A selection of the following (or related) topics will be covered:
1. Linearisation and perturbation expansions of differential equations
2. Asymptotic approximations, matched asymptotics
3. Functional and complex analysis
4. Graph-theoretic methods for analysis of polynomial dynamical systems
5. Algebraic geometry methods for computation of polynomial invariants
Learning Approaches
This unit involves a combination of lectures and reading material where theory and concepts will be presented, and where you will be exposed to the processes required to solve problems using the methods of this unit.
The teaching and learning approaches will foster both acquisition of new knowledge at an advanced level and development of your skills. The material presented will be context-based utilising examples from a range of mathematical and real-world applications. The emphasis will be on learning by doing, learning in groups and as individuals, written and oral communication, and developing skills and attitudes to promote life-long learning.
You are expected to work not only in any lecture/workshop session times allocated, but also in your own private study time. That is, you are expected to consolidate the material presented by working through a wide variety of exercises, problems and online learning activities in your own time.
For more information regarding expected volume of learning for this unit, please consult QUT Manual of Policies and Procedures, Section C/3.1.
Assessment
Unit Grading Scheme
7- point scale
Assessment Tasks
Assessment: Problem Solving Task
This task will provide you with an opportunity to exhibit newly acquired skills in the material covered in the unit to solve theoretical and practical problems.
This assignment is eligible for the 48-hour late submission period and assignment extensions.
Assessment: Examination
You will be required to complete a series of written mathematical exercises that test your understanding of the material covered over the semester.
Academic Integrity
Students are expected to engage in learning and assessment at QUT with honesty, transparency and fairness. Maintaining academic integrity means upholding these principles and demonstrating valuable professional capabilities based on ethical foundations.
Failure to maintain academic integrity can take many forms. It includes cheating in examinations, plagiarism, self-plagiarism, collusion, and submitting an assessment item completed by another person (e.g. contract cheating). It can also include providing your assessment to another entity, such as to a person or website.

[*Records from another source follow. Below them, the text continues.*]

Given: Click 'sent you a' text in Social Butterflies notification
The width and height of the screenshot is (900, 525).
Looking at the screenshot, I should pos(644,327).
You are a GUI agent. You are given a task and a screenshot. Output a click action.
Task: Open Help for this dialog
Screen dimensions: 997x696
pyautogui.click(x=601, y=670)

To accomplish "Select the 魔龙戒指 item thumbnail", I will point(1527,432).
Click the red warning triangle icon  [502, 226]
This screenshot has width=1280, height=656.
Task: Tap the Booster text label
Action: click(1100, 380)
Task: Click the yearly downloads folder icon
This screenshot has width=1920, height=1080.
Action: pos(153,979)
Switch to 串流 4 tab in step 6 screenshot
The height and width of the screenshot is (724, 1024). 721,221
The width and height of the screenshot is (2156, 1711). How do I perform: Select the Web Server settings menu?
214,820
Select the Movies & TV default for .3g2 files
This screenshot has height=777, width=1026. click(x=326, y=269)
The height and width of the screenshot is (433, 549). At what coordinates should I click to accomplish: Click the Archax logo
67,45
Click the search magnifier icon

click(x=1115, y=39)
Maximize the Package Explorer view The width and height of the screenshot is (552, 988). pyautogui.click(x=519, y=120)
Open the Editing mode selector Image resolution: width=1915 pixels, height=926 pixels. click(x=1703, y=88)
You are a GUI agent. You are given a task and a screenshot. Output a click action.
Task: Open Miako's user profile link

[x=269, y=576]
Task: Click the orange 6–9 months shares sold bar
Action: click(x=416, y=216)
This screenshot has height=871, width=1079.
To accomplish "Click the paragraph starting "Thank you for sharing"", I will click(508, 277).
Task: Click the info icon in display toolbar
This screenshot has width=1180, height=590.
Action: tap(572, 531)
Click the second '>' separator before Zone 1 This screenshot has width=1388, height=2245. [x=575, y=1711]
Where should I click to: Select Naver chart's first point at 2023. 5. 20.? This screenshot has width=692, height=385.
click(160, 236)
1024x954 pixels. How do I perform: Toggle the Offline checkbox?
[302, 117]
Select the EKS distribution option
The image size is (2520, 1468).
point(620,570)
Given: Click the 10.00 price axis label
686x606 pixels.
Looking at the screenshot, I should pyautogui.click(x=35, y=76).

You are encouraged to make use of QUT’s learning support services, resources and tools to assure the academic integrity of your assessment. This includes the use of text matching software that may be available to assist with self-assessing your academic integrity as part of the assessment submission process.
Further details of QUT’s approach to academic integrity are outlined in the Academic integrity policy and the Student Code of Conduct. Breaching QUT’s Academic integrity policy is regarded as student misconduct and can lead to the imposition of penalties ranging from a grade reduction to exclusion from QUT.
Resources
Risk Assessment Statement
There are no extraordinary risks associated with the classroom/lecture activities in this unit.